Start of DATASET
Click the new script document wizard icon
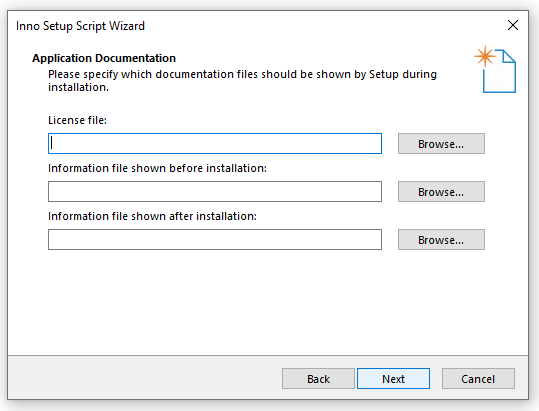Screen dimensions: 539x411 click(495, 69)
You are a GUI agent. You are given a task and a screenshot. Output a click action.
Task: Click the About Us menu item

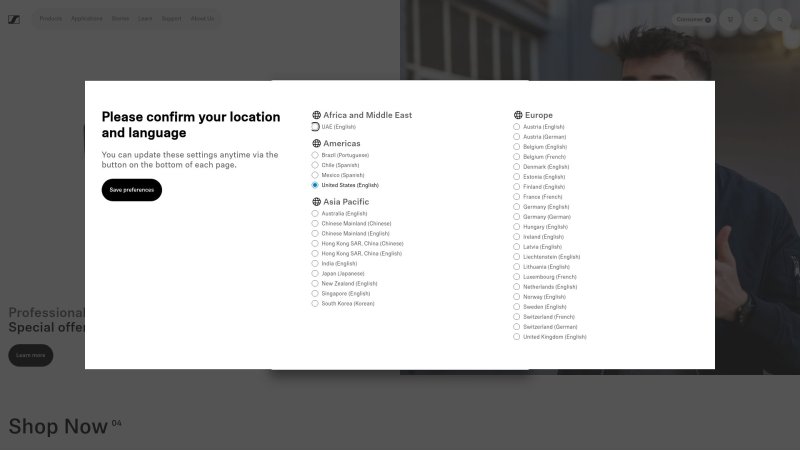click(202, 18)
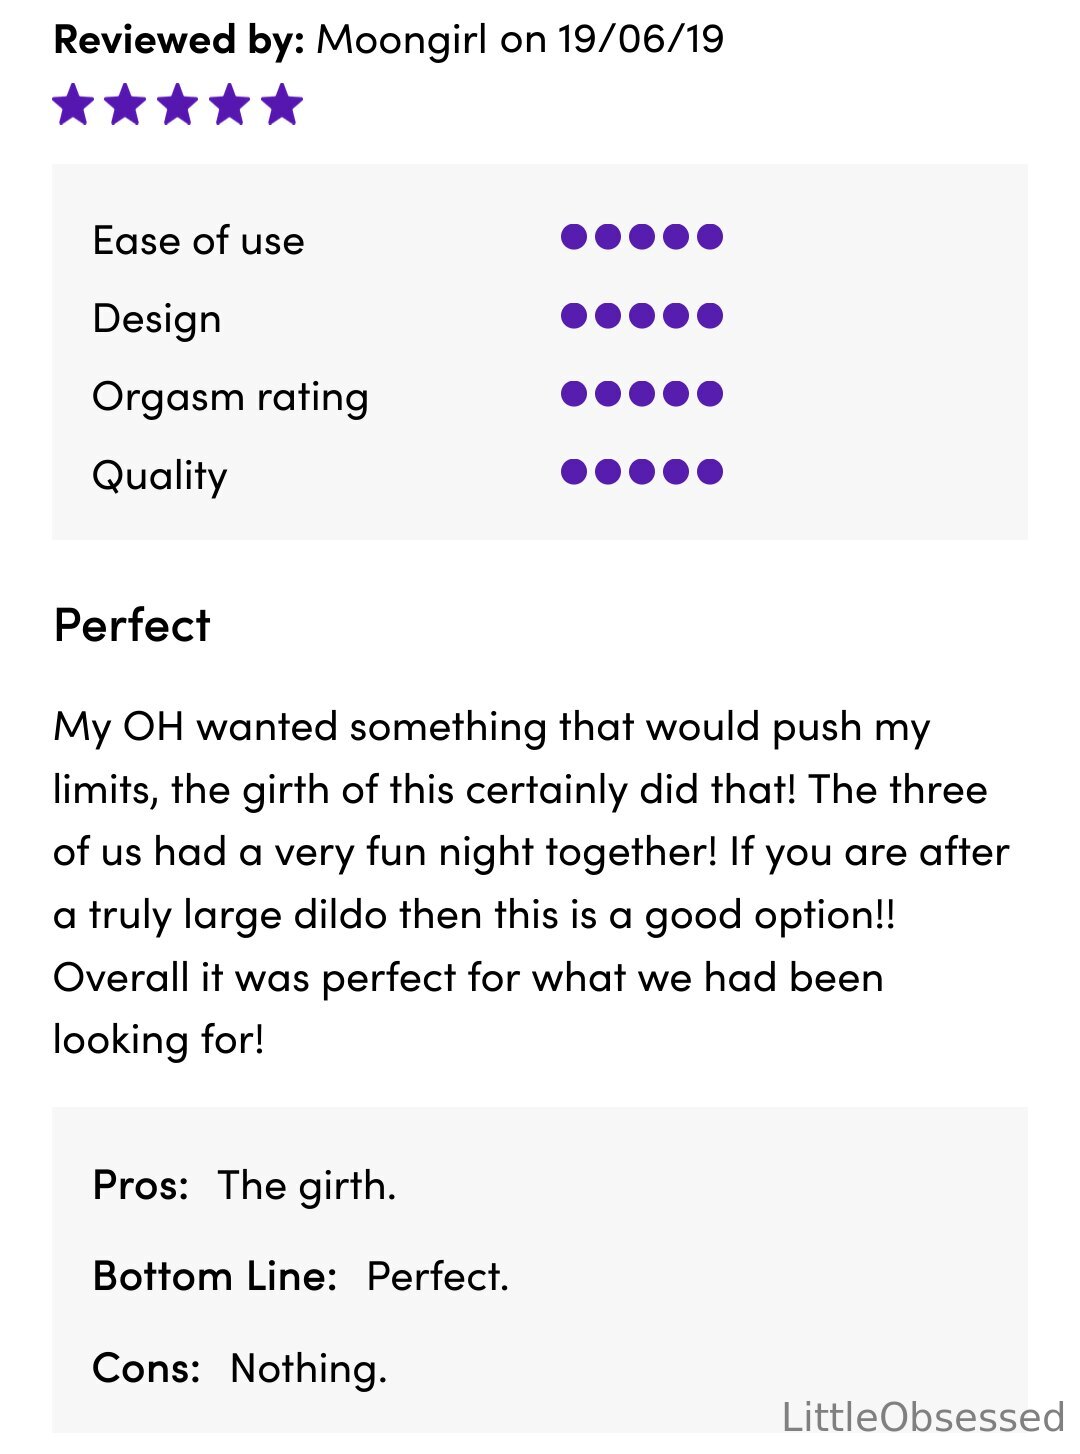The height and width of the screenshot is (1454, 1080).
Task: Click last dot of Ease of use rating
Action: (x=710, y=237)
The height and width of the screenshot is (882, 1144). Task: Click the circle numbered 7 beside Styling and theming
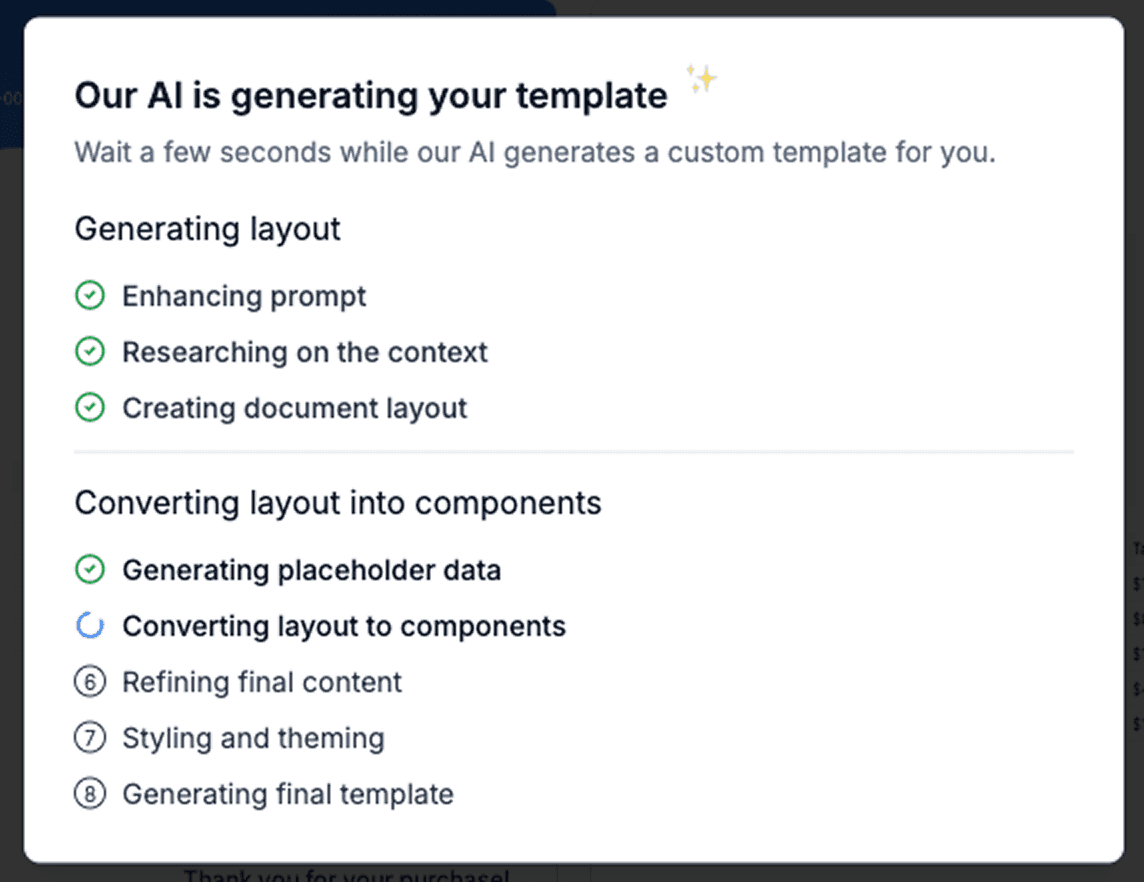coord(90,737)
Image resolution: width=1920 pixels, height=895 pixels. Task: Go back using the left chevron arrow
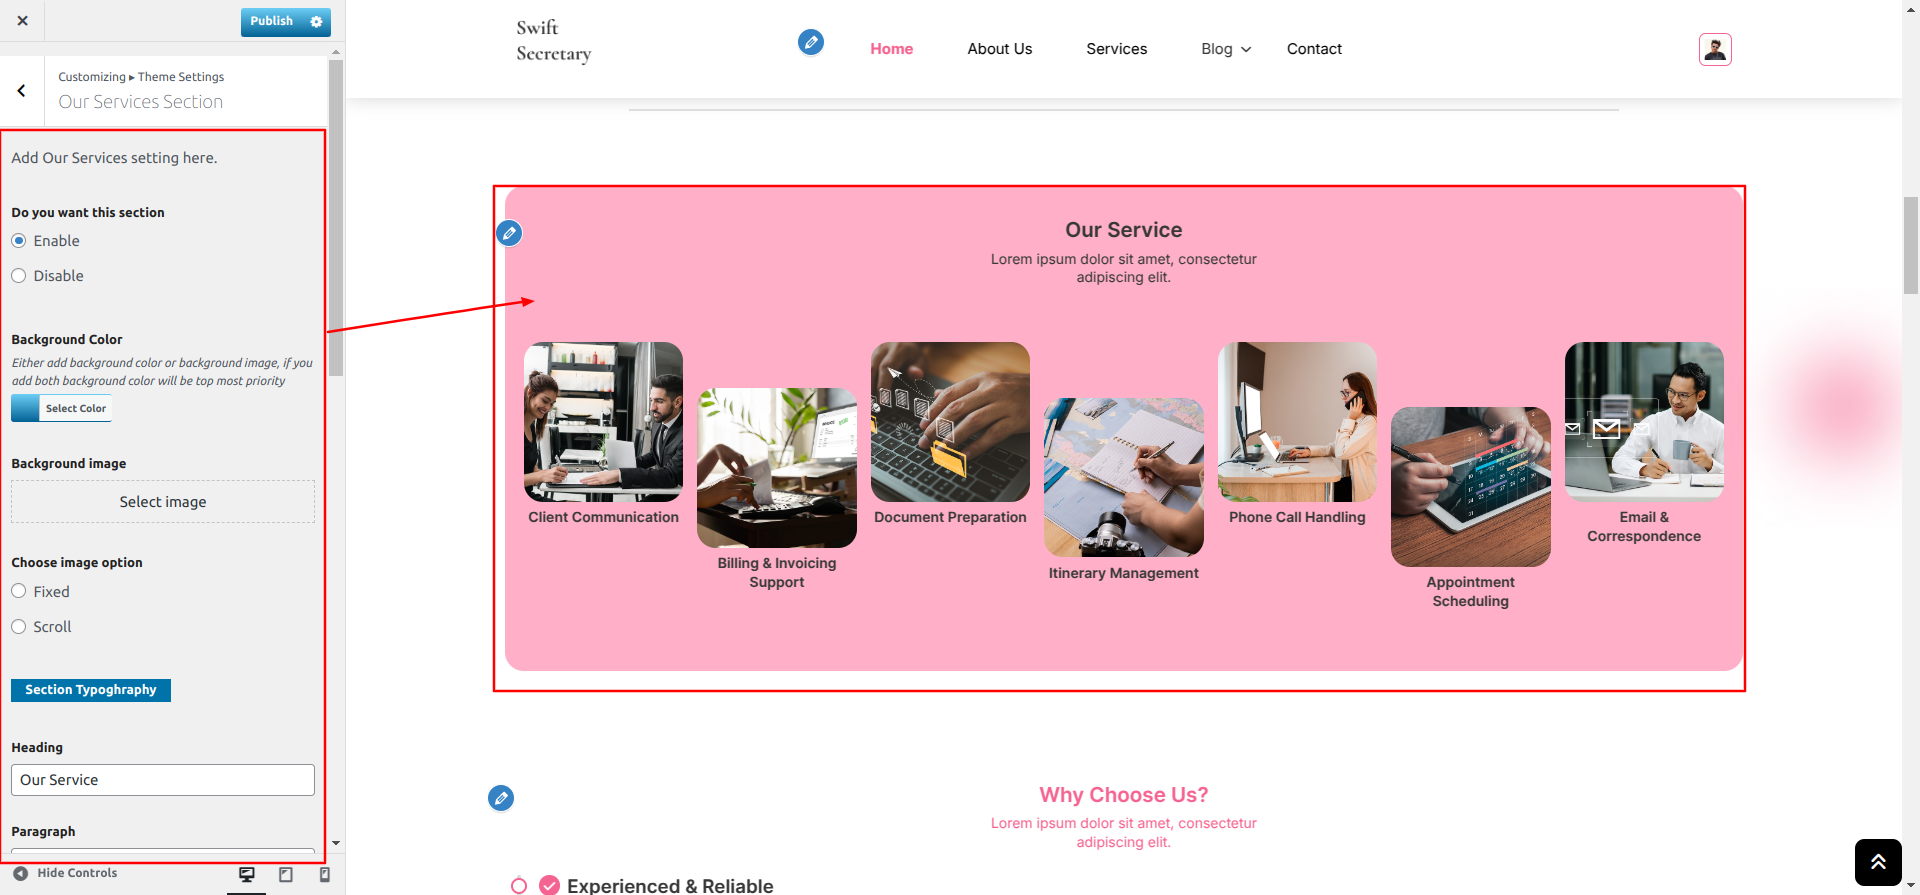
End of DATASET
▶ _DIRECTIONS FOR THIS TASK_: For each line above, output its wording exactly and leave out any picture.

▶ _TASK OUTPUT_:
Click the new script document wizard icon
Screen dimensions: 539x411 click(495, 69)
You are a GUI agent. You are given a task and a screenshot. Output a click action.
Task: Click the About Us menu item

click(202, 18)
The height and width of the screenshot is (1454, 1080).
Task: Click last dot of Ease of use rating
Action: (x=710, y=237)
The height and width of the screenshot is (882, 1144). Task: Click the circle numbered 7 beside Styling and theming
coord(90,737)
Image resolution: width=1920 pixels, height=895 pixels. Task: Go back using the left chevron arrow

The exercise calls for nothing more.